## FRAGMENTO DE TEXTO
En tanto el proceso constitucional español, por lo antes dicho, sigue estando parcialmente abierto y en tensión constante, es responsabilidad de los ciudadanos y actores políticos y sociales que estos principios (que además se encuentran amparados por los instrumentos internacionales y europeos de Derechos Humanos) se impongan sobre otras herencias históricas. Si esto es así, nosotros también podremos decir con los italianos que los siguientes principios son los de la política criminal de la Constitución.

El principio de exclusiva protección de bienes jurídicos (¿función legitimadora del Derecho penal?)

## CONSIGNA PLANTEADA 1
Según el fragmento de texto, ¿a quiénes corresponde la responsabilidad de que estos principios se impongan sobre otras herencias históricas?
## CONSIGNA PLANTEADA 2
Copia sin cambios el pasaje del fragmento de texto que comienza en "En tanto el" y termina en "de la Constitución.".

## MATERIAL PROPORCIONADO
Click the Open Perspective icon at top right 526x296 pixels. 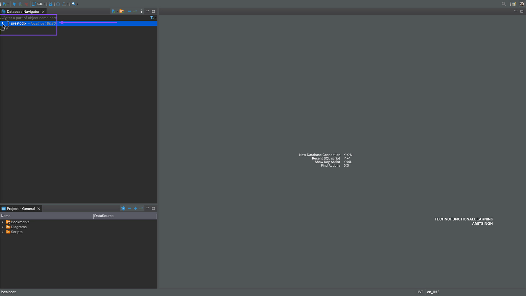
...
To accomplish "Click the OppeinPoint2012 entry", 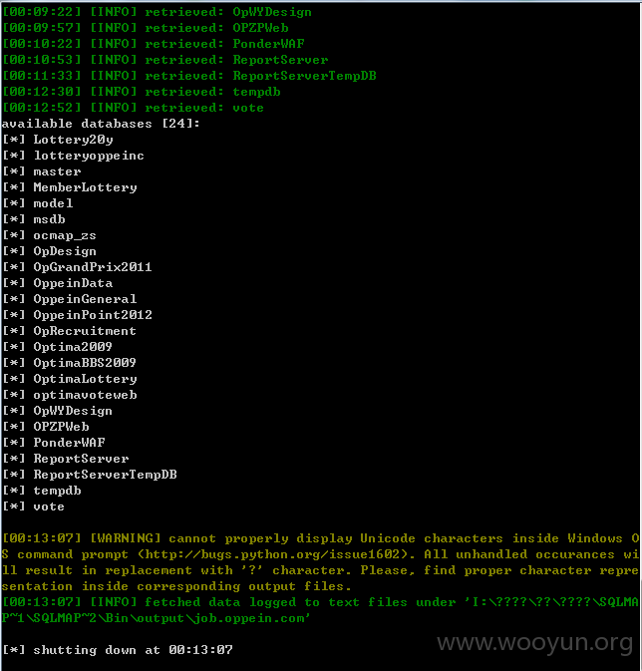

## RESULTADO 1
A los ciudadanos y a los actores políticos y sociales.

## RESULTADO 2
En tanto el proceso constitucional español, por lo antes dicho, sigue estando parcialmente abierto y en tensión constante, es responsabilidad de los ciudadanos y actores políticos y sociales que estos principios (que además se encuentran amparados por los instrumentos internacionales y europeos de Derechos Humanos) se impongan sobre otras herencias históricas. Si esto es así, nosotros también podremos decir con los italianos que los siguientes principios son los de la política criminal de la Constitución.